§ **What to work on**
Write out each line of the rows below word for word, leaving out the pictures.
[Begin]
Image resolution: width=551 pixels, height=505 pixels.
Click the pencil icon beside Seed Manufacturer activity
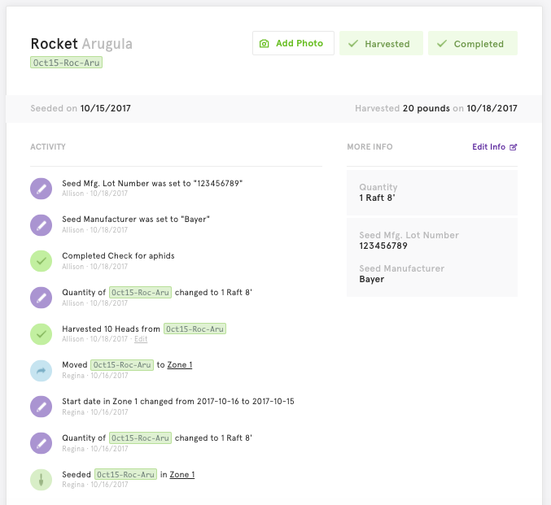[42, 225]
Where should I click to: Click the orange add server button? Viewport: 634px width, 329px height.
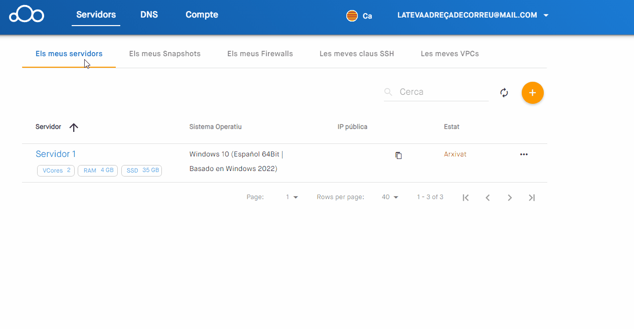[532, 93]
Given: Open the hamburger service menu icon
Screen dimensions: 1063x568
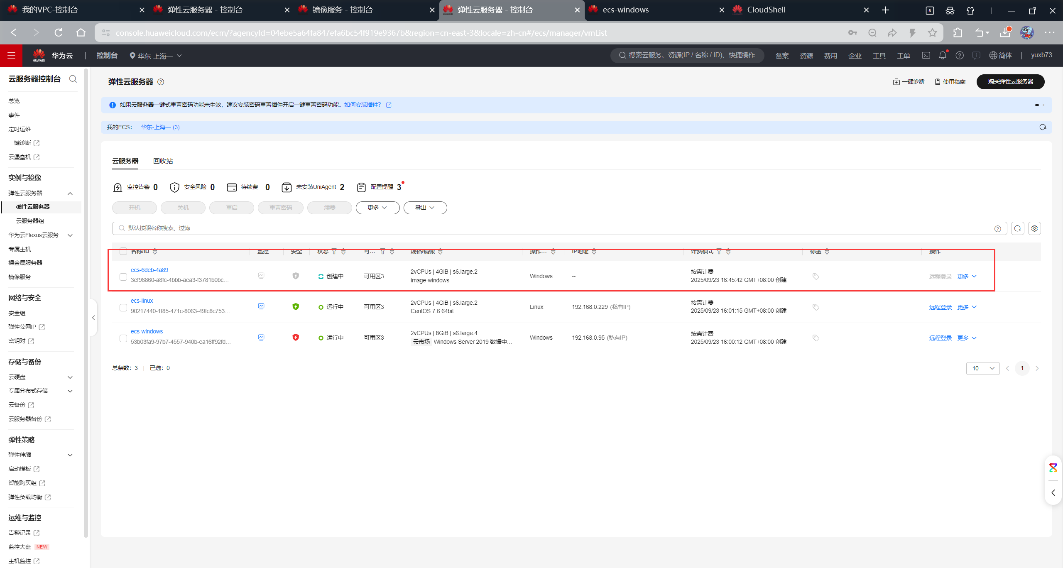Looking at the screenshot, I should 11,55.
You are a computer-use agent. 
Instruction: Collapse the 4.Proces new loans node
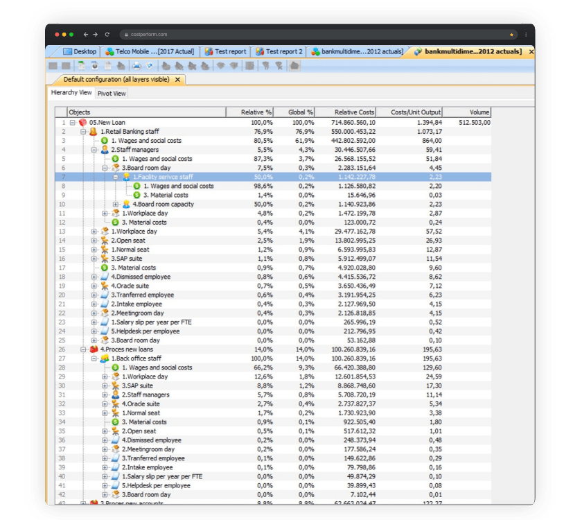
[End]
§ **Response to this task**
Image resolution: width=551 pixels, height=505 pixels.
Click the pencil icon beside Seed Manufacturer activity
[42, 225]
Where should I click to: Click the orange add server button? Viewport: 634px width, 329px height.
[532, 93]
Given: Open the hamburger service menu icon
Screen dimensions: 1063x568
Looking at the screenshot, I should 11,55.
You are a computer-use agent. 
Instruction: Collapse the 4.Proces new loans node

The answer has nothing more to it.